DOCUMENT EXTRACT:
========

African Methodist Episcopal Church Leaders Call for Halt to All US Funding of Israel - Word&Way

African Methodist Episcopal Church Leaders Call for Halt to All US Funding of Israel

(RNS) — The African Methodist Episcopal Church’s top officials have called for the U.S. government to halt all its funding of Israel, citing the deaths of tens of thousands of Palestinians in the Hamas-Israel war.

“The Council of Bishops of the African Methodist Episcopal Church calls on the United States Government to immediately withdraw all funding and other support from Israel,” reads a statement issued on Wednesday (Feb. 14), the 264th anniversary of the birth of the historically Black denomination’s founder, Richard Allen.

Rubble litters a street between smoldering buildings hit by an Israeli airstrike in Jabaliya, Gaza Strip, on Oct. 11, 2023. (Hatem Moussa/Associated Press)

“Since October 7, 2023, in retaliation for the brutal murder of 1,139 Israeli citizens by Hamas, Israel has murdered over 28,000 Palestinians, mostly women and children. The United States is supporting this mass genocide. This must not be allowed to continue.”

The statement was signed by Bishop Adam J. Richardson, senior bishop of the denomination; Bishop Stafford J.N. Wicker, president of the bishops’ council; Bishop E. Anne Henning Byfield, chair of social action, and Bishop Francine A. Brookins, co-chair of social action.

========

PROBLEMS AND TASKS:
**a)** According to the article, why did the African Methodist Episcopal Church's bishops call for the U.S. to halt its funding of Israel? Answer in one to three sentences.
**b)** Summarize the article in two sentences.
**c)** Return the passage of the article from "The statement was" up to and including "of social action.", word for word.

A block of data:
========

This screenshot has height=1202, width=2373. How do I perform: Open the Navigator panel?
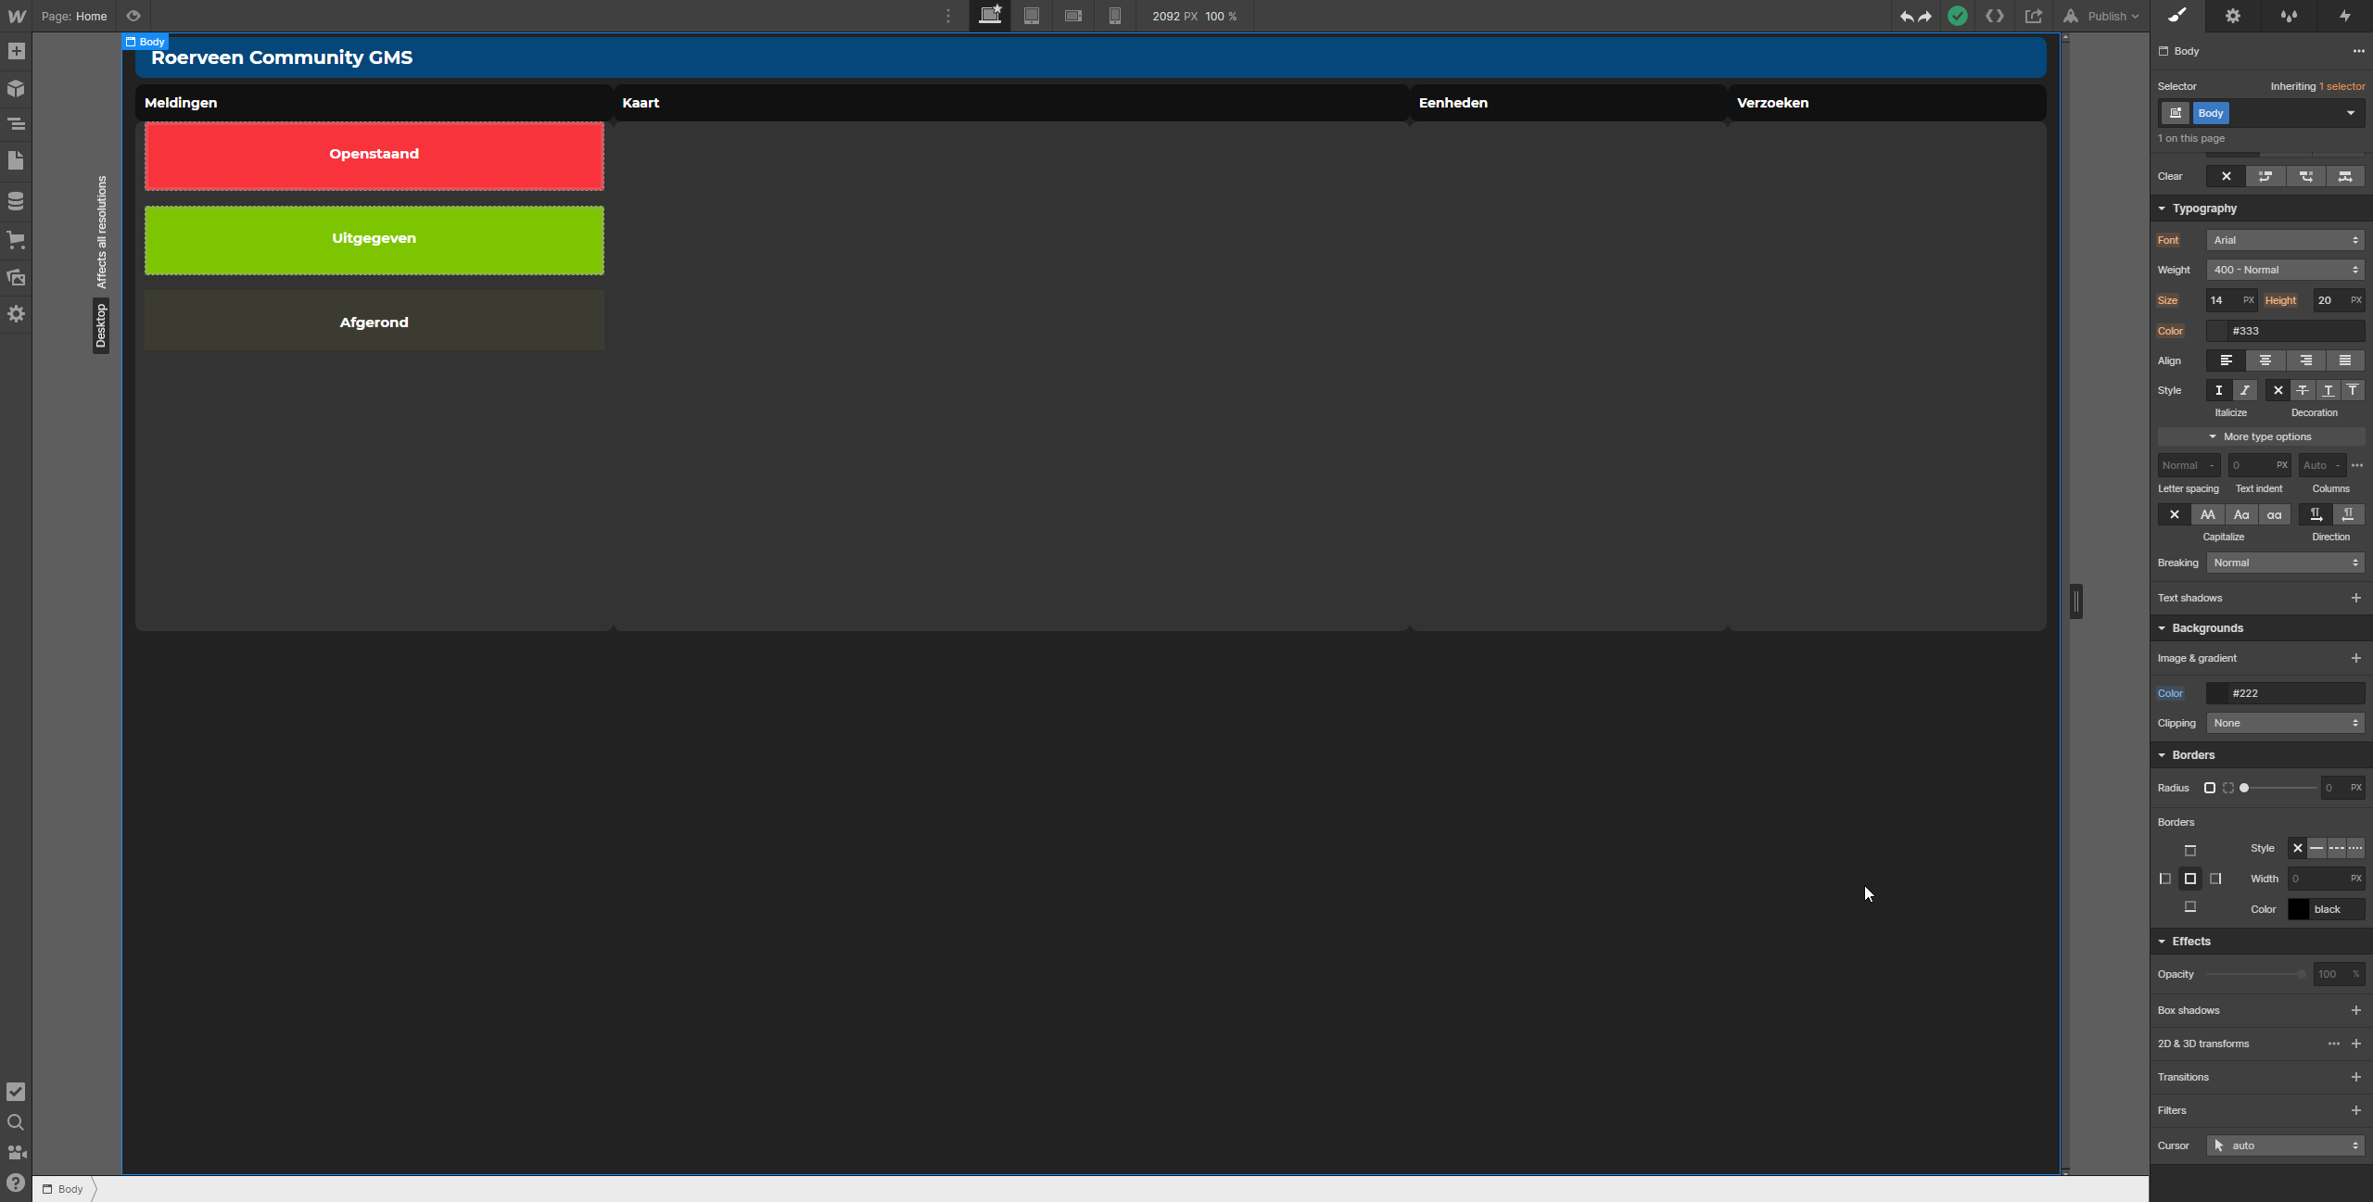point(16,123)
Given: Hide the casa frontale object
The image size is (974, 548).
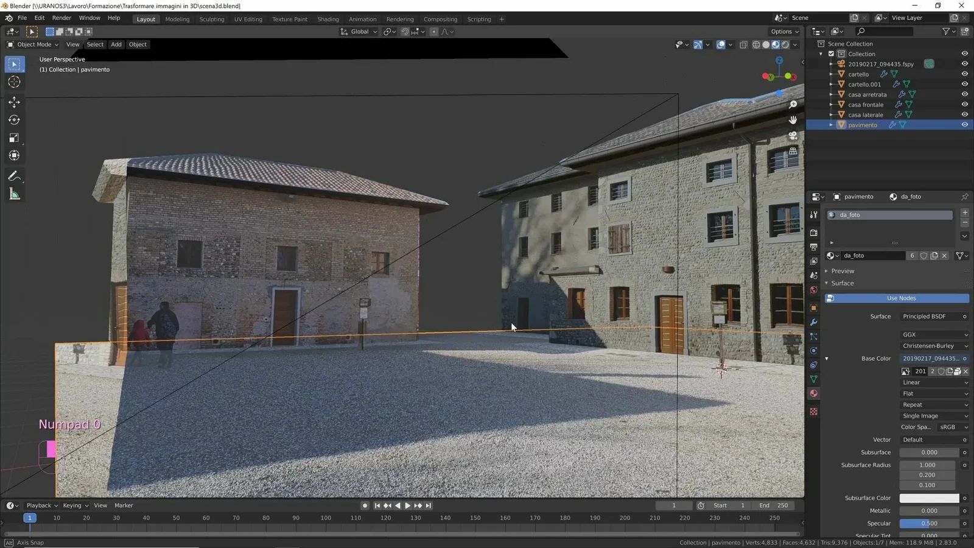Looking at the screenshot, I should (x=964, y=104).
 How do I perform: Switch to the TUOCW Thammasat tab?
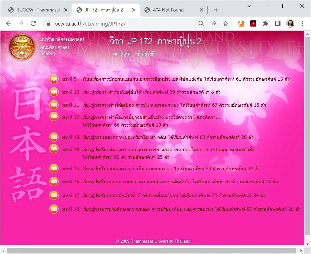38,10
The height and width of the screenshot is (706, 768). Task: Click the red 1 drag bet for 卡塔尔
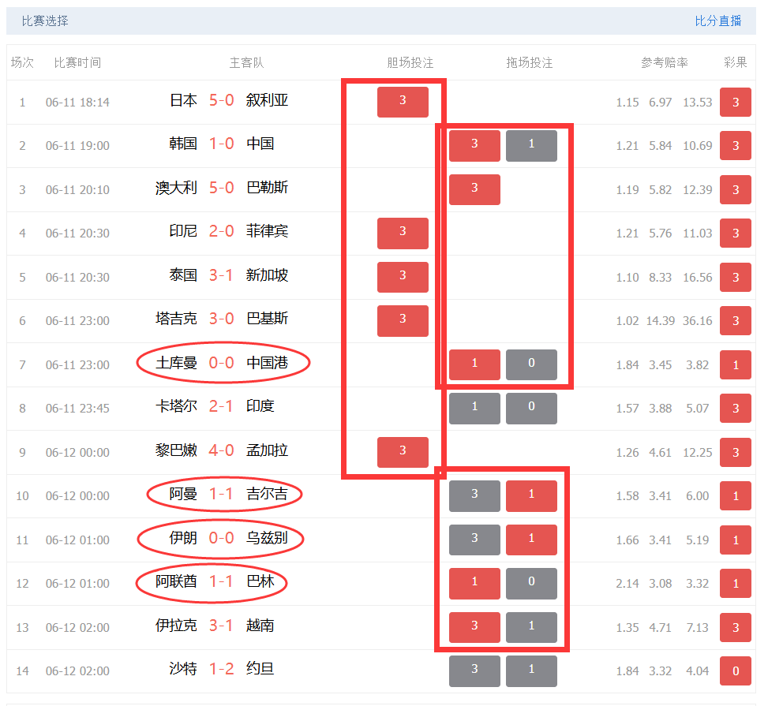tap(474, 408)
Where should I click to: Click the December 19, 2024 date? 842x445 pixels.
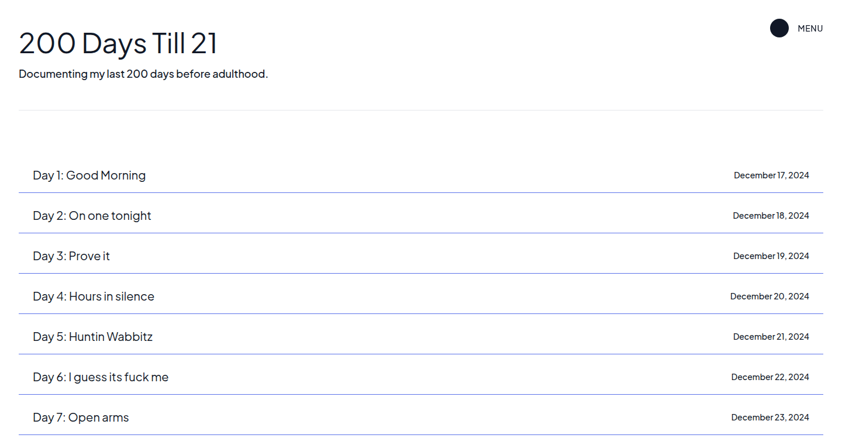[x=771, y=256]
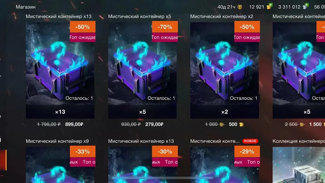Click the -50% discount badge on x13
This screenshot has width=325, height=183.
click(x=83, y=27)
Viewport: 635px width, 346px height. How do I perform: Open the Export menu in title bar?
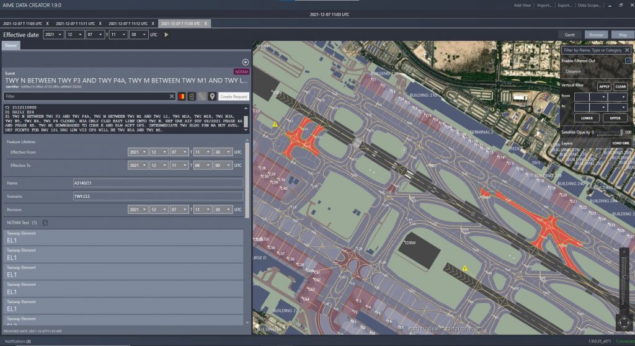(x=564, y=5)
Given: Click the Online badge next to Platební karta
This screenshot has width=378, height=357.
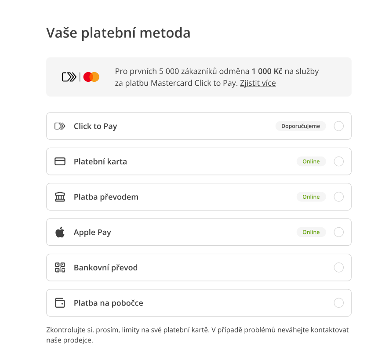Looking at the screenshot, I should pyautogui.click(x=311, y=161).
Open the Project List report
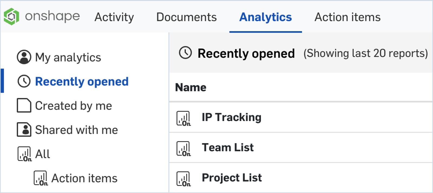Screen dimensions: 433x193 [x=232, y=178]
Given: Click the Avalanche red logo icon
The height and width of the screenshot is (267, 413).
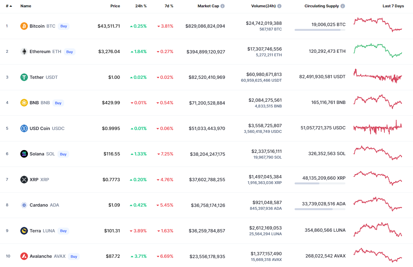Looking at the screenshot, I should coord(24,256).
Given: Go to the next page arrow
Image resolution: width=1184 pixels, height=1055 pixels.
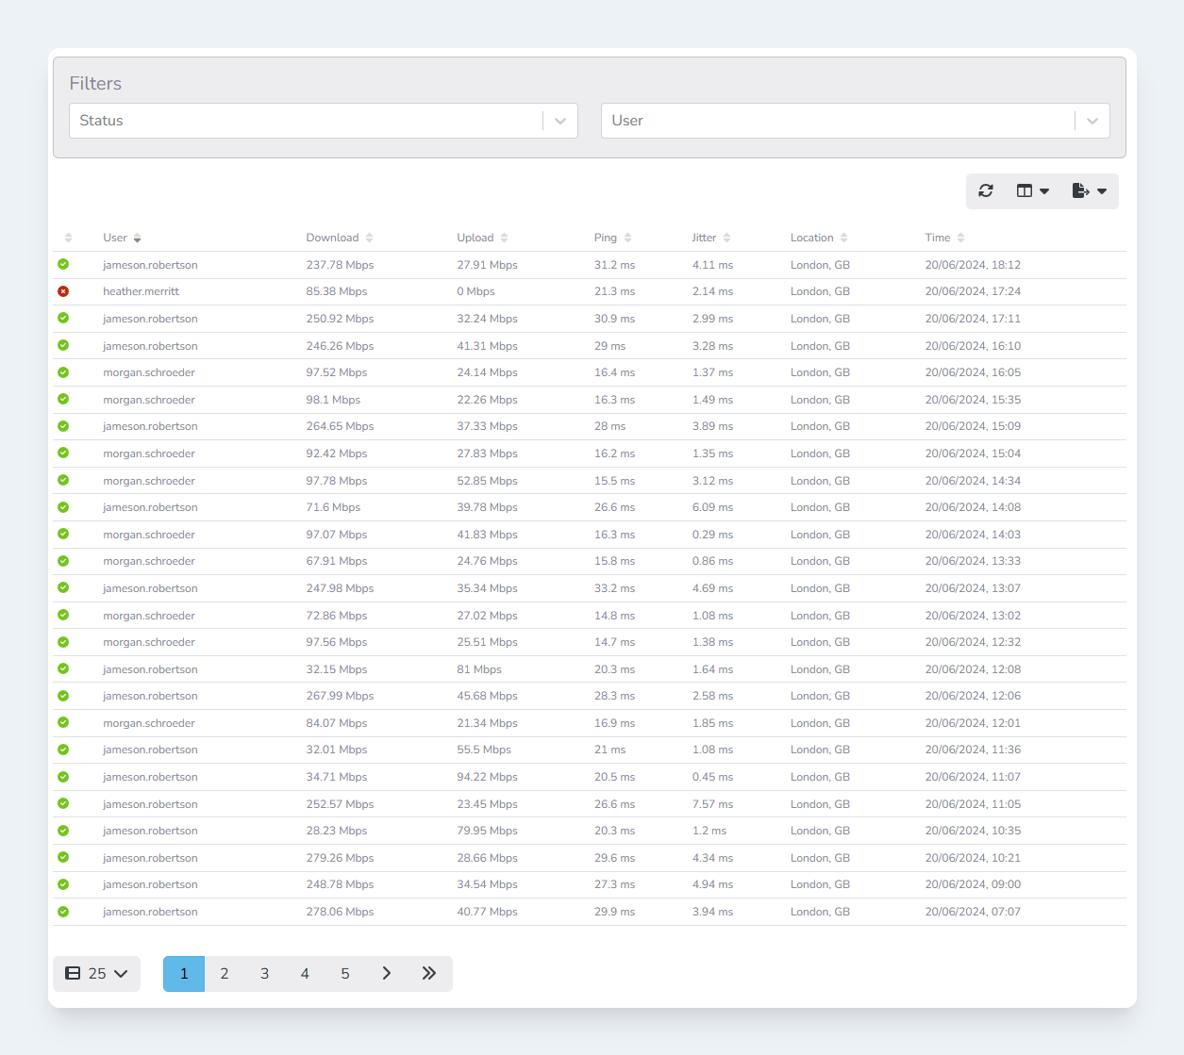Looking at the screenshot, I should coord(386,974).
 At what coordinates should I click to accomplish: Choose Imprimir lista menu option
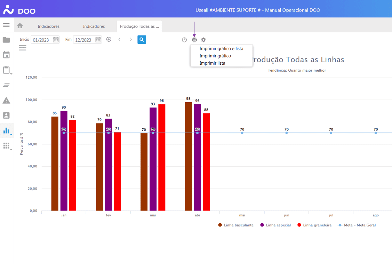coord(212,63)
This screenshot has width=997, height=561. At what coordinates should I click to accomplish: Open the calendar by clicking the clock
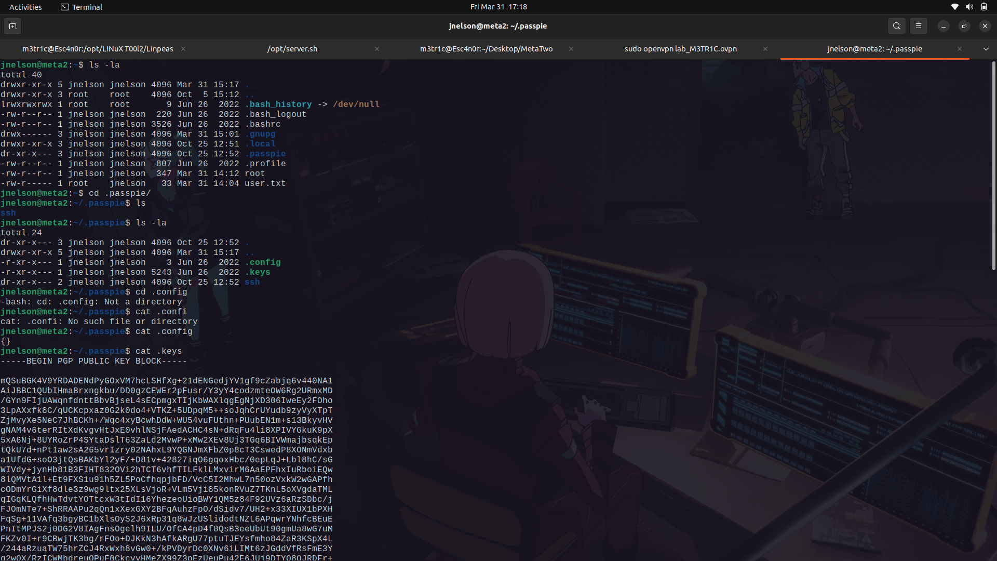point(499,7)
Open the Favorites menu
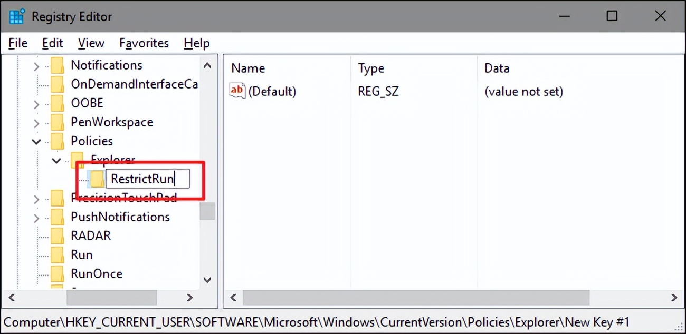Viewport: 686px width, 334px height. pos(143,43)
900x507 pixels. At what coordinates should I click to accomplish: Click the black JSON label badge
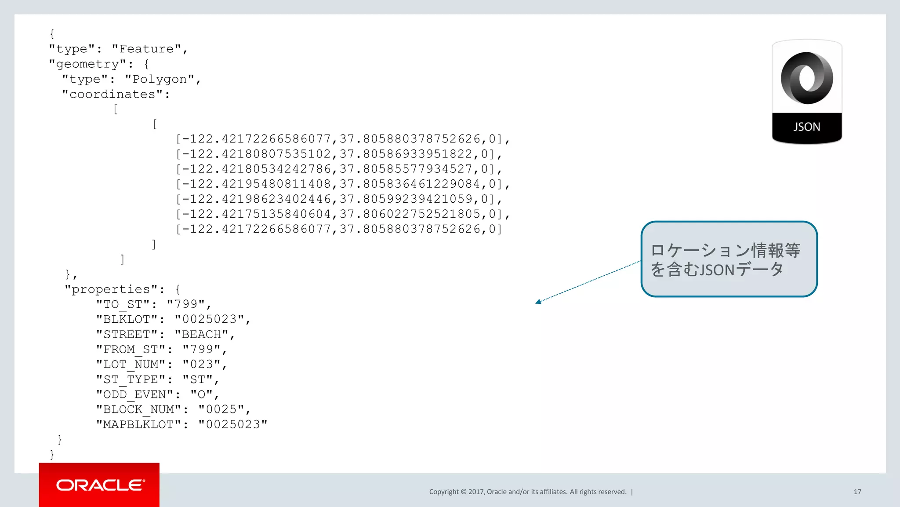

========

RESULTS OF THE EXERCISE:
**a)** The bishops cited the deaths of tens of thousands of Palestinians in the Hamas-Israel war. Their statement says that since October 7, 2023, Israel has murdered over 28,000 Palestinians, mostly women and children. It also says the United States is supporting this and that it must not be allowed to continue.

**b)** The Council of Bishops of the African Methodist Episcopal Church issued a statement on Feb. 14 calling on the U.S. government to immediately withdraw all funding and other support from Israel, citing the deaths of over 28,000 Palestinians since October 7, 2023. The statement was signed by four bishops, including senior bishop Adam J. Richardson and council president Stafford J.N. Wicker.

**c)**
The statement was signed by Bishop Adam J. Richardson, senior bishop of the denomination; Bishop Stafford J.N. Wicker, president of the bishops’ council; Bishop E. Anne Henning Byfield, chair of social action, and Bishop Francine A. Brookins, co-chair of social action.